Available data:
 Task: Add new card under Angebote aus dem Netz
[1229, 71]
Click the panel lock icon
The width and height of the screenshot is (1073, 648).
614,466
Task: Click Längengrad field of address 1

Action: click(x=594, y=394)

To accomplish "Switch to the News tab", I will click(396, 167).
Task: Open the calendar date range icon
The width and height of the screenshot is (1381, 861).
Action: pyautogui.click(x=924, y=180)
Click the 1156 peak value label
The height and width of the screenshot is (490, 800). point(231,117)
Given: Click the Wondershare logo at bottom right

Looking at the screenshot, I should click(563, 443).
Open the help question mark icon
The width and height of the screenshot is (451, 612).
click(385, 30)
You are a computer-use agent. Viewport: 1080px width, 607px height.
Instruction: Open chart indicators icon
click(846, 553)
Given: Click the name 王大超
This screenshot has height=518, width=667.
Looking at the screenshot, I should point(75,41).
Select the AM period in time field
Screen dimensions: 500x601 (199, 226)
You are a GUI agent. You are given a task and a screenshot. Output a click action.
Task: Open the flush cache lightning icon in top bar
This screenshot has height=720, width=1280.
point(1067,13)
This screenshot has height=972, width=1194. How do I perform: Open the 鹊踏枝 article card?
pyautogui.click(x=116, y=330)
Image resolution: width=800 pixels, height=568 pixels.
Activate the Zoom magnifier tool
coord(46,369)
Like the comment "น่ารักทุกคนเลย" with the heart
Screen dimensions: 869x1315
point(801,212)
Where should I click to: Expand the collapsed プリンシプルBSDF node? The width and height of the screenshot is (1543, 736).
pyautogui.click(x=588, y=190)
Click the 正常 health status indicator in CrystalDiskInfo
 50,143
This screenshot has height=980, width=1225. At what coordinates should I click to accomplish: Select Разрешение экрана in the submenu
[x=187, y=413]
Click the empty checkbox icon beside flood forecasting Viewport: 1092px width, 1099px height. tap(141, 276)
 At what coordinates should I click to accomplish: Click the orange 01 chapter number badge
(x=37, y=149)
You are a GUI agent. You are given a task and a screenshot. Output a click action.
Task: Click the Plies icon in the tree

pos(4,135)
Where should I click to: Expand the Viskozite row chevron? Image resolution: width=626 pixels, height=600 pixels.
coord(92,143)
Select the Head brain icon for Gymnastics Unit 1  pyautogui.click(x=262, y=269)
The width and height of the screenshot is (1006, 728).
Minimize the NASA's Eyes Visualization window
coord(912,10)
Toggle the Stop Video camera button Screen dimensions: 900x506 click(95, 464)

What to do:
Of the entries listed above, reproduce only the lines starting at the line containing "This screenshot has height=972, width=1194." and ending at the line containing "Like the comment". Include both, exactly as they stand.

Reply:
This screenshot has height=972, width=1194. How do I perform: Open the 鹊踏枝 article card?
pyautogui.click(x=116, y=330)
Image resolution: width=800 pixels, height=568 pixels.
Activate the Zoom magnifier tool
coord(46,369)
Like the comment "น่ารักทุกคนเลย" with the heart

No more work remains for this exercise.